PENALTY FOR NON- COMPLIANCE WITH 44AB:
As per section 271B if any person who is required to comply with section 44AB fails to get his accounts audited as required under section 44AB may be liable for lower of the following penalty:
(a) 0.5% of the total sales or gross receipts, as the case may be, in business, or in the profession, in such year or years.
(b) Rs. 1,50,000
If reasonable cause is shown then no penalty is imposed according to section 273B. But, According to section 271B, No penalty will be imposed if reasonable cause for such kind of failure is proved. Till date, If reasonable causes that are admitted by Courts/ Tribunals are mention below
- Physical inability or death of the partner in charge of accounts
- Labour issues such as strikes, lock-outs for an extended period
- Resignation of the Tax Auditor & consequent delay
- Loss of accounts due to situations beyond control of Assessees
- Natural disasters
As you know, the extension due date by which the Tax Return will have to be filed is 31 December 2020 (Non-Audit Cases) and 31 January 2021 (Audit Cases) as well as U/S 234F fees after the due date.
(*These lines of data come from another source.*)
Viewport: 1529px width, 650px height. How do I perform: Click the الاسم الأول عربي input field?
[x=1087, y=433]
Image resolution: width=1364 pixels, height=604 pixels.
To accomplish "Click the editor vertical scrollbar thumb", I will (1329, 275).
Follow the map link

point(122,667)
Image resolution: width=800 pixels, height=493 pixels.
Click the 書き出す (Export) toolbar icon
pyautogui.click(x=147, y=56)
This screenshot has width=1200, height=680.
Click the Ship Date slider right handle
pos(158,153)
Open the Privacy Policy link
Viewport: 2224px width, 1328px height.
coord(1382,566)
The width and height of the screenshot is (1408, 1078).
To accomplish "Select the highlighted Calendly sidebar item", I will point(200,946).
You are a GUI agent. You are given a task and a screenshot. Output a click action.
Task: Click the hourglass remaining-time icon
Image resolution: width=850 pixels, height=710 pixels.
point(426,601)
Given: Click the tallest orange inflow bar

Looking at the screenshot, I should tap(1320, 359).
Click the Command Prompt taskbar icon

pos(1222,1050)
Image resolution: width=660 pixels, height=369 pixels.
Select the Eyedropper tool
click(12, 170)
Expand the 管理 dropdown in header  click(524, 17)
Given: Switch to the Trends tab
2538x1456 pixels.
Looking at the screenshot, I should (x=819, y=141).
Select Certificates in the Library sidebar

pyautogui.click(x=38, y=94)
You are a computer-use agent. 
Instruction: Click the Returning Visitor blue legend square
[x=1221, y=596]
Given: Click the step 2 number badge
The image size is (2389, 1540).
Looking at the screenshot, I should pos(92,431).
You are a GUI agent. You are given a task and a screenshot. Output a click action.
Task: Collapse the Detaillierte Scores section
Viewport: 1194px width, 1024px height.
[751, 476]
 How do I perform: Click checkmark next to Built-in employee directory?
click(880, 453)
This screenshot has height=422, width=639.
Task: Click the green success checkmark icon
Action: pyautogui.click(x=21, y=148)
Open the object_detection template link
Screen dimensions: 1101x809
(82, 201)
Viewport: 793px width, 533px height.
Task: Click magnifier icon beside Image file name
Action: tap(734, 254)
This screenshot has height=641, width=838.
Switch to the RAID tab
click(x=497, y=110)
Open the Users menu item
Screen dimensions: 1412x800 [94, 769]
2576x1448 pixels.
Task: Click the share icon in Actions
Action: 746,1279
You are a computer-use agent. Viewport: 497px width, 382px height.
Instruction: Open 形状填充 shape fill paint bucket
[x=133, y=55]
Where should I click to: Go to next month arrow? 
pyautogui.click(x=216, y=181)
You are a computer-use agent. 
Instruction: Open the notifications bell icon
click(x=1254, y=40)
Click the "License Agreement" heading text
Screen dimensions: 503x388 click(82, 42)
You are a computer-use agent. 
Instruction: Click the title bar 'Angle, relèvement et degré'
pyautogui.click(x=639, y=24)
And do not wait until the last day to file your customers' returns.
For Assessment Year 2020-21, the due date for the submission of the audit report is one month before the due date for the return of income referred to in subsection (1) of section 139. As the due date of filing of the ITR for all audit cases is 31 January 2021, the due date for filing the audit forms is 31 December 2020.
Important Noted on filing of Tax Audit reports:
- In order to escape penalties under the Income Tax Act, 1961, the audit report in the respective form must be submitted within the specified time limit.
- Such deductions/allowances are permitted only if the audit reports are submitted within the due date.
- Earnings deductions under Chapter VI-A of Part C are permitted only where the respective audit forms are available.
- The audit report will be considered as filed only if "Relevant UDIN has effectively been updated" and the report is approved by the assessee.
- Make sure that your clients are reminded to approve the audit report submitted well before the deadline of 31 December 2020 to maintain accordance with the act.
Request that you send an audit report before the due date in order to prevent any disruption caused by the last-minute rush. Ask you to file early to prevent the very last traffic rush.
Also, read about : Limit Applicable for tax Audit U/S 44 AB under Income Tax
- Businesses are required to have CA's audited account books when the previous year exceeds Rs. 1 Crore for total sales, turnover, or gross receipt respectively.
- If the cash receipt & payment made during the year does not exceed 5 percent of the total receipt& payment, the turnover threshold was increased to Rs. 5 Crore.
- The Tax Audit Limit exemption from AY 2021-22 was doubled to Rs. 5 Crore to Rs. 10 Crore turnover limit, provided that the cash receipt & payment does not exceed 5% of the total receipt and payment. A payment is considered to be a cash payment or a cash receipt payable via a non-account payee or non-account-payee bank draft.
The Income Tax Audit is a mechanism by which the Income Tax Department assures that people are up to date on all tax regulations and that they are followed. It also helps the department in identifying fraudsters and those attempting to escape taxes. To be responsible citizens and avoid any long-term consequences, we must follow all of the Act's requirements and timely submit the Audit Report (if applicable) and Income Tax Return.